+++ RECORDS FOR THE EXERCISE +++

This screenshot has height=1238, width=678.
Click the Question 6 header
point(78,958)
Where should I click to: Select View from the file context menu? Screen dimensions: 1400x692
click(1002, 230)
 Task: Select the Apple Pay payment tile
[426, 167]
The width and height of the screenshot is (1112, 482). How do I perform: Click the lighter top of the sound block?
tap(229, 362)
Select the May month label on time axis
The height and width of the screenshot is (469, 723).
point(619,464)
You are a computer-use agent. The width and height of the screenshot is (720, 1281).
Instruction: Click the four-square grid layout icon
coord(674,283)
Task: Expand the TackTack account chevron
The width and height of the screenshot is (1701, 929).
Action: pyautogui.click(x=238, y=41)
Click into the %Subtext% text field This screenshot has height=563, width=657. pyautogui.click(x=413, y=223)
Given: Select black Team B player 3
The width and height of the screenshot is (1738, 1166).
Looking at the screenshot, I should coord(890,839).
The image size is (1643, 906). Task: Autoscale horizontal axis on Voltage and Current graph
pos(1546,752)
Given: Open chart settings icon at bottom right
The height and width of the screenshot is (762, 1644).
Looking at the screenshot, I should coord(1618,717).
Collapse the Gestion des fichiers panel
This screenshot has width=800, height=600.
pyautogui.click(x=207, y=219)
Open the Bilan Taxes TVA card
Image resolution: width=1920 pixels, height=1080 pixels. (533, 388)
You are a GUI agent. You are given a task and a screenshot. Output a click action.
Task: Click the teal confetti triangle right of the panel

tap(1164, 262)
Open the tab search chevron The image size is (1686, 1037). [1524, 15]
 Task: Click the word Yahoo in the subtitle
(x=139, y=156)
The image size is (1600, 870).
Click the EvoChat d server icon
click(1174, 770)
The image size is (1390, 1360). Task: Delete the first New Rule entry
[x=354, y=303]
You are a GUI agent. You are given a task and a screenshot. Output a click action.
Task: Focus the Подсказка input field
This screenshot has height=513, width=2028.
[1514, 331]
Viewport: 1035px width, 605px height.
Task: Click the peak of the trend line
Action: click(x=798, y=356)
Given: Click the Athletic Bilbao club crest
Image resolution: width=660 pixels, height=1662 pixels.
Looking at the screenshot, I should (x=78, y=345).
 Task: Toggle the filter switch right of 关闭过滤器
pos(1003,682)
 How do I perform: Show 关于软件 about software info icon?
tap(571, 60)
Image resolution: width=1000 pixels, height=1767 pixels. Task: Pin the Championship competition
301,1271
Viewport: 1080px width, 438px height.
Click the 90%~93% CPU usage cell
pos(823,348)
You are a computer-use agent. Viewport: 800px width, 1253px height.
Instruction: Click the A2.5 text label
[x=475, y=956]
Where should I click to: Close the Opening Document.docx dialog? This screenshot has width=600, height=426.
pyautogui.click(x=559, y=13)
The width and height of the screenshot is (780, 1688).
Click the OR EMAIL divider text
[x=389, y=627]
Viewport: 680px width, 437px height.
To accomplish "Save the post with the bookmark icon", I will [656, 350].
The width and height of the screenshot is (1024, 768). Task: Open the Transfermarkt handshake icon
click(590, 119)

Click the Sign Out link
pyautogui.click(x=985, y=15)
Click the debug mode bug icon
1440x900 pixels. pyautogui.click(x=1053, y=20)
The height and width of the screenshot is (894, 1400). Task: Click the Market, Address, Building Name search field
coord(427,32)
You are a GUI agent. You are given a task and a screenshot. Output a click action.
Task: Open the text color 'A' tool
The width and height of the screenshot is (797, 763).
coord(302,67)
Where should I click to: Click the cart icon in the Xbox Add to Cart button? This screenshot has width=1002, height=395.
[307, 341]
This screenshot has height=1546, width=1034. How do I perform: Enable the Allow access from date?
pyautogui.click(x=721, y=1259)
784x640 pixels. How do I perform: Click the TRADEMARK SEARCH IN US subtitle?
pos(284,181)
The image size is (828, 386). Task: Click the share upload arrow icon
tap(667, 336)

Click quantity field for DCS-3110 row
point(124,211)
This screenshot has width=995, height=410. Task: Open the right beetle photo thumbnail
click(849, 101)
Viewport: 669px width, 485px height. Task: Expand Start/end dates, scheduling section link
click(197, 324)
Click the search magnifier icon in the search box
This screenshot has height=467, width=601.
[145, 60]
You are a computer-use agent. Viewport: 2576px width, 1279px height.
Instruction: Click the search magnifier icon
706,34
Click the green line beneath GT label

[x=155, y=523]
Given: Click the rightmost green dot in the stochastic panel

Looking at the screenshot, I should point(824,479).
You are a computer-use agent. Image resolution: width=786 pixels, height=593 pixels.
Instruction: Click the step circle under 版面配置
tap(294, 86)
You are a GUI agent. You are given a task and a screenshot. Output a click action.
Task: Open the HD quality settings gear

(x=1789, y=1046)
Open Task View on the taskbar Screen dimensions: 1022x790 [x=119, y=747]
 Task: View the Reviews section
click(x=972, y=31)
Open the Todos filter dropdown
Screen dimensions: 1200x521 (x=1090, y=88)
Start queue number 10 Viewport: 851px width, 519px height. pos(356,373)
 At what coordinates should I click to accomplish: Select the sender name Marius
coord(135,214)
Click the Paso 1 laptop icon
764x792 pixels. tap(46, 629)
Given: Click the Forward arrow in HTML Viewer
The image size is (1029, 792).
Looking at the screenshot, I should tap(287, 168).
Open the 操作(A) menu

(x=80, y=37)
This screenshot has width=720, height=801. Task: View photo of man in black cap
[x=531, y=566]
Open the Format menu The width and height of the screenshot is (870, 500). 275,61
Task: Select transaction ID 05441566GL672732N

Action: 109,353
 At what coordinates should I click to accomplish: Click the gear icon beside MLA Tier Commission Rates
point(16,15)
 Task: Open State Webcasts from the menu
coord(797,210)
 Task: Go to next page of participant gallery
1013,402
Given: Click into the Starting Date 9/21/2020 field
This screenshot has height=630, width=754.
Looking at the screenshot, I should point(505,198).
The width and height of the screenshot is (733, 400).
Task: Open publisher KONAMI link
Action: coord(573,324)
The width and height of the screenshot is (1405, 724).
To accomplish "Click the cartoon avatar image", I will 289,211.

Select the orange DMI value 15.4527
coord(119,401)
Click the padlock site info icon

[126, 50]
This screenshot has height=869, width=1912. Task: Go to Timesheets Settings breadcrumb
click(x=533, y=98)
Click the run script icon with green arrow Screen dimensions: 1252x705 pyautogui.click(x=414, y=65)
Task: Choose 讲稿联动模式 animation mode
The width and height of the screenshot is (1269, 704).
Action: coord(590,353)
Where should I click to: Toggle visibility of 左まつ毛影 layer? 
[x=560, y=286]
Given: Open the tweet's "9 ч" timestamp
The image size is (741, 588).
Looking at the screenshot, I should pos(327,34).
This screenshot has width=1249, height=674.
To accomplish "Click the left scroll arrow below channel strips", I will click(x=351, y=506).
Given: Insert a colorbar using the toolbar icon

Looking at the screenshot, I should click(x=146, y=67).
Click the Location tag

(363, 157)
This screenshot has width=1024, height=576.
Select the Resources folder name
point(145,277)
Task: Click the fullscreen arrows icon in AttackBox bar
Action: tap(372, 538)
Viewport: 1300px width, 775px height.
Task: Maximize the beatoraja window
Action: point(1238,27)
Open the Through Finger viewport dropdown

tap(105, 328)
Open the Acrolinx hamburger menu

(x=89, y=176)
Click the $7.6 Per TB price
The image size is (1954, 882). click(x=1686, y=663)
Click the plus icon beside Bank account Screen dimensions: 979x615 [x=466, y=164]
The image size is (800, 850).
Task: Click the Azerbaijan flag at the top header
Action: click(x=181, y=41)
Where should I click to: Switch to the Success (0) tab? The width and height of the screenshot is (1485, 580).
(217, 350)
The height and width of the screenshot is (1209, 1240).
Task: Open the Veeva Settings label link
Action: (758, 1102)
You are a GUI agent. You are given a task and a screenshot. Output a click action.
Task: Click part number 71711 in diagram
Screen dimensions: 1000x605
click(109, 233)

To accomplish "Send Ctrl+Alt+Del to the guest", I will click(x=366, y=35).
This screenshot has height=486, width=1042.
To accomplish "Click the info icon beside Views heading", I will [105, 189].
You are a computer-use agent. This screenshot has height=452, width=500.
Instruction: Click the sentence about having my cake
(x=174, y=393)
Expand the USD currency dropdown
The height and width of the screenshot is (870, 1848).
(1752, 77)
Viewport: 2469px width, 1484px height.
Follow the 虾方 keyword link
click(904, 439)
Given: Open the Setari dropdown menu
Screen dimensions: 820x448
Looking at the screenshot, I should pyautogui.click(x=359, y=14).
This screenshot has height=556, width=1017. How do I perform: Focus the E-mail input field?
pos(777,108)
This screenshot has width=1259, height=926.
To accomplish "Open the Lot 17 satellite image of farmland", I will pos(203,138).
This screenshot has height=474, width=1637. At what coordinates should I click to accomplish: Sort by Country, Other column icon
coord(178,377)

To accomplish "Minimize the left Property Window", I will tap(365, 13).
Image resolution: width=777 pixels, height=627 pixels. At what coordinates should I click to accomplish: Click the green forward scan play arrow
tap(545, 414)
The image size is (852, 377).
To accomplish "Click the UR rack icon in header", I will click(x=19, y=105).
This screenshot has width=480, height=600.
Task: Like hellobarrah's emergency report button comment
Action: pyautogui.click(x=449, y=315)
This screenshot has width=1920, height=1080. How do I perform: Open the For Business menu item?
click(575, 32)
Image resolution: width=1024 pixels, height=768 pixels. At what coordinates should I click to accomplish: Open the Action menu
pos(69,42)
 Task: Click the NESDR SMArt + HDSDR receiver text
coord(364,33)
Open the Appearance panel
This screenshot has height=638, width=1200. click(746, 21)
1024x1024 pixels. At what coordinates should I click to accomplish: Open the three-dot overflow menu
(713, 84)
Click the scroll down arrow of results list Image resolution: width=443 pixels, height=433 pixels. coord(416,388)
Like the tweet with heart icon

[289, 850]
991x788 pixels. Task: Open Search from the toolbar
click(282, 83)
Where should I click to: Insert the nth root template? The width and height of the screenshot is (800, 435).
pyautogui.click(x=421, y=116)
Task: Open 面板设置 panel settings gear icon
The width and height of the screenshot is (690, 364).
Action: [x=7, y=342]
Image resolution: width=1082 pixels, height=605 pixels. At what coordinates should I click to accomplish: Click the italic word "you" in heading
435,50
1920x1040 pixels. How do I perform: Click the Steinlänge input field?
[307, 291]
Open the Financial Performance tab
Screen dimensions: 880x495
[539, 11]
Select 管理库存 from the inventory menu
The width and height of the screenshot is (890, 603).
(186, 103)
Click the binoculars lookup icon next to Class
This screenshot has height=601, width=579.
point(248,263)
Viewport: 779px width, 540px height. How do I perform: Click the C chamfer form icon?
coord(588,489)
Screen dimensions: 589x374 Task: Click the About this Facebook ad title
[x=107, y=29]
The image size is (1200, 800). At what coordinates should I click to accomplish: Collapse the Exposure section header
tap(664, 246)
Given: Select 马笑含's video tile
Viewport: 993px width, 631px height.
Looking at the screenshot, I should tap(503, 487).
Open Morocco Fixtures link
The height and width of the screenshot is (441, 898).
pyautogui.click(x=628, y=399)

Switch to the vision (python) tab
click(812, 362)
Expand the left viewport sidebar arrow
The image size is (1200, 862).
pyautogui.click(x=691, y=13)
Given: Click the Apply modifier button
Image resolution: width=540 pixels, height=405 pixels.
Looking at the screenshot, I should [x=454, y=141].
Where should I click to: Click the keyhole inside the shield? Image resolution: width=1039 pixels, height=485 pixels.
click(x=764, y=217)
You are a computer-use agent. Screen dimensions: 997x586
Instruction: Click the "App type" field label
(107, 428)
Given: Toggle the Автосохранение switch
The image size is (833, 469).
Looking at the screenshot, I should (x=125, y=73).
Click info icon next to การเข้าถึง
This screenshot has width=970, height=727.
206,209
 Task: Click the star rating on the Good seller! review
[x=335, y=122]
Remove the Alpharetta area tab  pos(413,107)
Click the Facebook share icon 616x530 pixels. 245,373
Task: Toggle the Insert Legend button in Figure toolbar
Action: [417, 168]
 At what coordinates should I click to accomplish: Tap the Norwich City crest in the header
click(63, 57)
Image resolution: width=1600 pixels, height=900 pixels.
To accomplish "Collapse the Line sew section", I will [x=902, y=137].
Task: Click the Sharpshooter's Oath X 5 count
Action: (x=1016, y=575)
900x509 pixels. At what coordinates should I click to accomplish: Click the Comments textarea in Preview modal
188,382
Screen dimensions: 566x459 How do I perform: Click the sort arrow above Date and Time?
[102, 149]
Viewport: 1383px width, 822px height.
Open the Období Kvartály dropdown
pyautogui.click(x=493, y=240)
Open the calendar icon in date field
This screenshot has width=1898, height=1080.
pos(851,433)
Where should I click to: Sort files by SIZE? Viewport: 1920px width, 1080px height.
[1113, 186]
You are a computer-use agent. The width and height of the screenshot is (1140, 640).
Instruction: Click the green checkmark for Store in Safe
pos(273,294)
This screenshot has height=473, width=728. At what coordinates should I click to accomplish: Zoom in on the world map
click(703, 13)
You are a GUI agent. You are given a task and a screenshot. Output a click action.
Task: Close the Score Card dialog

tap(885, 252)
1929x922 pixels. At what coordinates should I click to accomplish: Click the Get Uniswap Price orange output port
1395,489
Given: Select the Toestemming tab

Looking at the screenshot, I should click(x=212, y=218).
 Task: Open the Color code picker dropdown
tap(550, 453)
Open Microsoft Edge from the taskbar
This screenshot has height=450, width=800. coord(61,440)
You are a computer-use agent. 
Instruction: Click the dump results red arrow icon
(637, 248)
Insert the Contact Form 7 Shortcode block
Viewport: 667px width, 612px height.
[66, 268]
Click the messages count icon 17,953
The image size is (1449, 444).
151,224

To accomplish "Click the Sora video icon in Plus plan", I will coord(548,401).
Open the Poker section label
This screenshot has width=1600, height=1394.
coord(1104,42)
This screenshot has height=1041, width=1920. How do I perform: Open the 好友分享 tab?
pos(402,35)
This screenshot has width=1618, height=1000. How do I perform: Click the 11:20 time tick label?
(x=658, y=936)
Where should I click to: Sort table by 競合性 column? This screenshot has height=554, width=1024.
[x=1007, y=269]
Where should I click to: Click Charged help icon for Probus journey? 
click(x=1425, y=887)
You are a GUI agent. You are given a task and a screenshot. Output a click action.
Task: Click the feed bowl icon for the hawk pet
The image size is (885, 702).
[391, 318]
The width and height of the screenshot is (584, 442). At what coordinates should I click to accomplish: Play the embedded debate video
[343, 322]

+++

BRIEF = State how many lines of the data above contain the string "into", and give no other words.

RESPONSE TO THIS EXERCISE = 2